* **阅读文本**:
Apache POI 用eventmodel 读取大文件Excel (1) 初识 Xlsx格式

前言

最近被要求用Java读取大文件Xlsx(超过10MB的Excel文档),并导入数据库,百度搜到了POI。

一开始对POI了解不够深入,于是轻松地用POI的usermodel开发出了第一版,然鹅,usermodel对于内存的要求太高,只要文件超过5MB就开始GC overhead limit exceeded了。

(而且读取6MB的xlsx文件居然能占用3个G的内存??)

于是我决定使用eventmodel模式,然鹅,由于excel里带有公式的缘故,需要开发的代码量非常大,而且在百度很难找到使用event model的POI的案例,百度,谷歌找了一整天都没发现合适的案例,最终决定自己从底层开始,一点一点啃掉这个知识点。顺便整理个文档,输入输出,福曼学习法

也不是没考虑过市面上其它的工具,比如:

  • easyexcel
  • hutool操作poi
  • excel-streaming-reader
  • gridexcel
  • jxl

然鹅这些工具都不能同时满足以下几个特性:

  • 低内存消耗(至少不能导致GC overhead limit exceeded,或者OOM
  • 自动处理复杂公式(最难受的是把2020/12/20,ABC/BCS-DS/BUC这样的日期字符串读取为公式,总之现有的类库对公式的支持都不够多)
  • 读取超大文件(增量数据20MB以上,全量数据将近500MB)

也许easyexcel可以做到,然鹅黑盒子不敢用呀,而且easyexcel抽象级别过高,不够灵活,没有文档,学习成本过高的同时无法满足项目需求。

Excel 之 Xlsx格式详解

以下内容部分来自于以下链接,并对其内容做了部分修改。

* **资料摘录**:
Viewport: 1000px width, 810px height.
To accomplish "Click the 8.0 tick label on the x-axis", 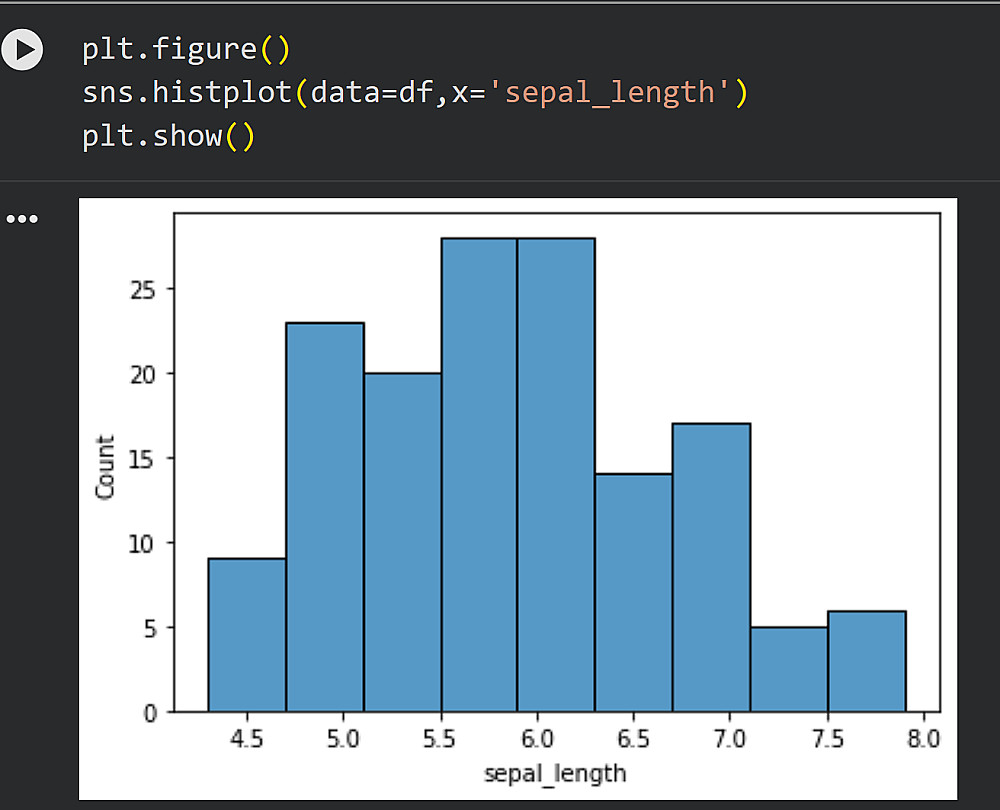I will click(924, 740).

* **作答要求**:
A) 根据阅读文本,作者为什么放弃了POI的usermodel?请用一到三句话说明。
B) 请把阅读文本中从“于是我决定使用eventmo”一直到“的类库对公式的支持都不够多)”的部分原样抄写下来。
C) 阅读文本中,作者要读取的全量数据大约有多大?

* **参考答案**:
A) 因为usermodel对内存的要求太高,文件只要超过5MB就会出现GC overhead limit exceeded,读取6MB的xlsx文件甚至会占用3个G的内存。

B)
于是我决定使用eventmodel模式,然鹅,由于excel里带有公式的缘故,需要开发的代码量非常大,而且在百度很难找到使用event model的POI的案例,百度,谷歌找了一整天都没发现合适的案例,最终决定自己从底层开始,一点一点啃掉这个知识点。顺便整理个文档,输入输出,福曼学习法

也不是没考虑过市面上其它的工具,比如:

  • easyexcel
  • hutool操作poi
  • excel-streaming-reader
  • gridexcel
  • jxl

然鹅这些工具都不能同时满足以下几个特性:

  • 低内存消耗(至少不能导致GC overhead limit exceeded,或者OOM
  • 自动处理复杂公式(最难受的是把2020/12/20,ABC/BCS-DS/BUC这样的日期字符串读取为公式,总之现有的类库对公式的支持都不够多)

C) 将近500MB。